An expert panel on Thursday unanimously recommended that the Food and Drug Administration approve a new medicine for two rare and devastating forms of epilepsy, paving the way for the authorization of what would be the country’s first medication made from marijuana.
The 13-0 vote from the FDA advisory committee is not binding, and the agency is expected to announce its decision by the end of June. But in documents this week, FDA officials wrote they supported the approval of the drug, Epidiolex, after concluding that it cut the number of seizures in patients in clinical trials.
“This is clearly a breakthrough drug for an awful disease,” said Dr. John Mendelson, a panel member and senior research scientist at Friends Research Institute.
Epidiolex, which is given as an oral solution, consists of cannabidiol, or CBD, a component of cannabis that does not make people high. Its manufacturer, GW Pharmaceuticals, is seeking its approval to treat Lennox-Gastaut and Dravet syndromes, two conditions that typically emerge in the first few years of life. Patients suffer from severe seizures, and an estimated 20 percent of patients die by the time they are 20 years old.
In trials, patients taking Epidiolex saw their monthly seizures reduced by about 40 percent.
Some patients in the trials experienced sleepiness or gastrointestinal issues, and the medication did not work for all patients. There is also some concern about the effect of the drug on the liver. In the briefing documents, the FDA officials wrote that the “risk of liver injury has the potential to be serious,” but that it could be addressed by tracking liver function during treatment.

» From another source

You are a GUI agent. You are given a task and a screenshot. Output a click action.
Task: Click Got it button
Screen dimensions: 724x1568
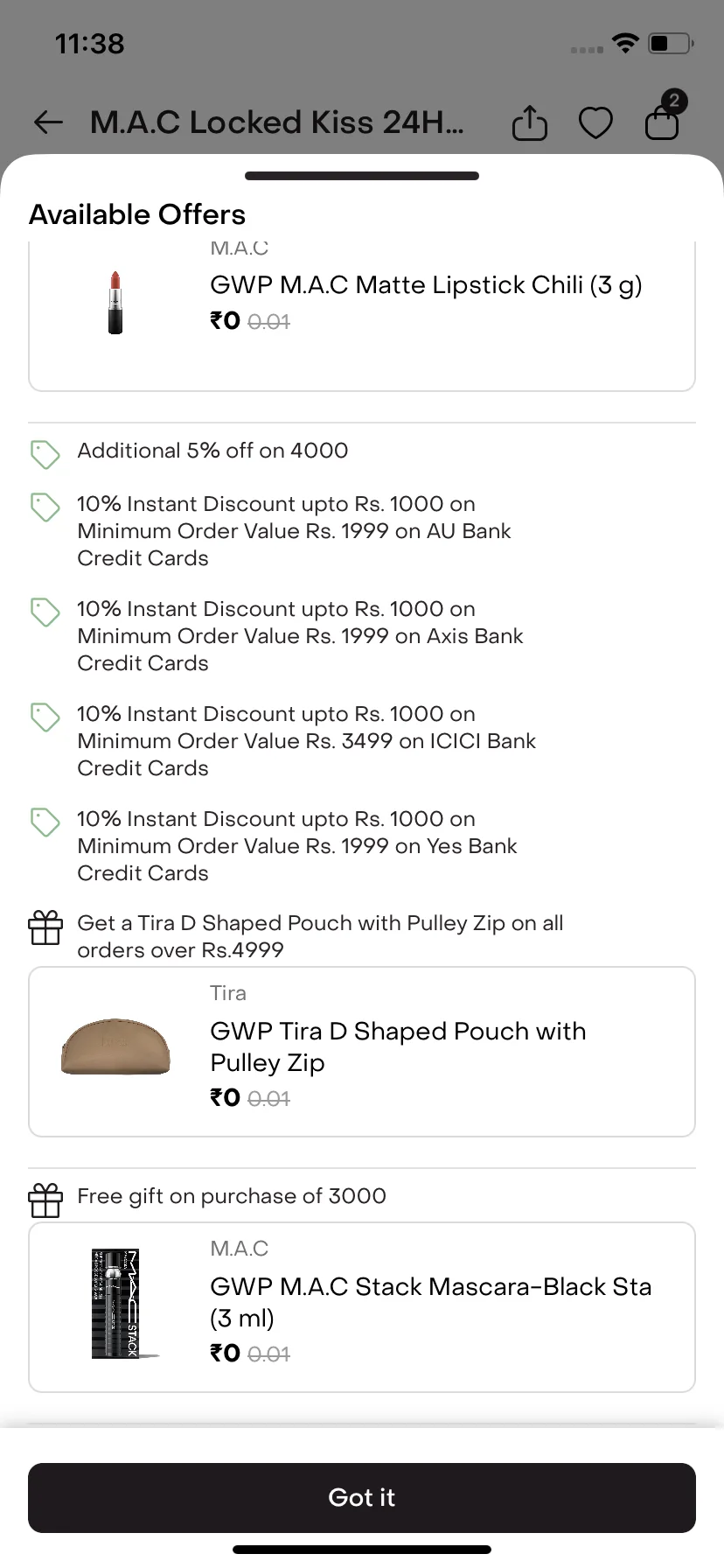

Panelists said they were swayed by robust efficacy data from three clinical trials and that clinicians could easily handle any worries about side effects.
“The safety concerns could be managed with labeling and monitoring,” said Jane Acri, a panel member who works in medication development at the National Institute on Drug Abuse.
In sometimes emotional testimony, the parents of children with the conditions urged the panel and FDA to get the drug to the market. They described how they have to watch their children constantly, and the horror of their children’s seizures, which can be so violent they break bones. They explained the developmental setbacks their children faced and the problems with other medications and therapies they had tried.
“She couldn’t go outside, she couldn’t do anything that other kids do,” said Stephen Carlin, who showed videos of his daughter, Zora, who has Dravet syndrome, having seizures.
But after receiving Epidiolex, “her seizures went from 40 to 50 a day to only a few or none per week,” said Carlin, whose travel was paid for by GW.
Some families have moved to states where marijuana is legal either recreationally or medically to obtain CBD oil for their children’s epilepsy, and some states have changed their laws to make CBD oil available. But experts have said that having an approved and regulated medication available in a standard dose is important because self-treating can expose patients to irregular doses, substandard supplies, or the risk of side effects without medical oversight.
Evelyn Nussenbaum, the mother of a child with epilepsy, told the panel that she had tried to buy CBD from retailers, but that when she had it tested, she found out that many of them had lower concentrations of CBD than on the label, and some had none at all.
The Drug Enforcement Administration continues to classify marijuana as a Schedule I drug, meaning it has no proven medical value and a high risk of abuse. If Epidiolex is approved, the DEA will then have to reschedule cannabidiol—given that FDA approval demonstrates a medical value—but can leave cannabis overall at Schedule 1.
The FDA has previously approved synthetic medications—including Marinol and Cesamet—that resemble or are identical to THC, the component of marijuana that makes people high. The drugs, which are approved to treat nausea from chemotherapy and other conditions, are listed at Schedule III and Schedule II, respectively.
Epidiolex comes from a proprietary strain of cannabis grown by GW that has been bred to have high levels of CBD and low levels of THC.
Analysts had expected a positive advisory committee recommendation, and they also expect the drug to be prescribed off-label for other types of epilepsy if it is approved. Ahead of Thursday’s advisory committee review, shares of GW Pharma were up about 7 percent this week.
There are six other drugs approved to treat seizures associated with Lennox-Gastaut, but none approved for Dravet.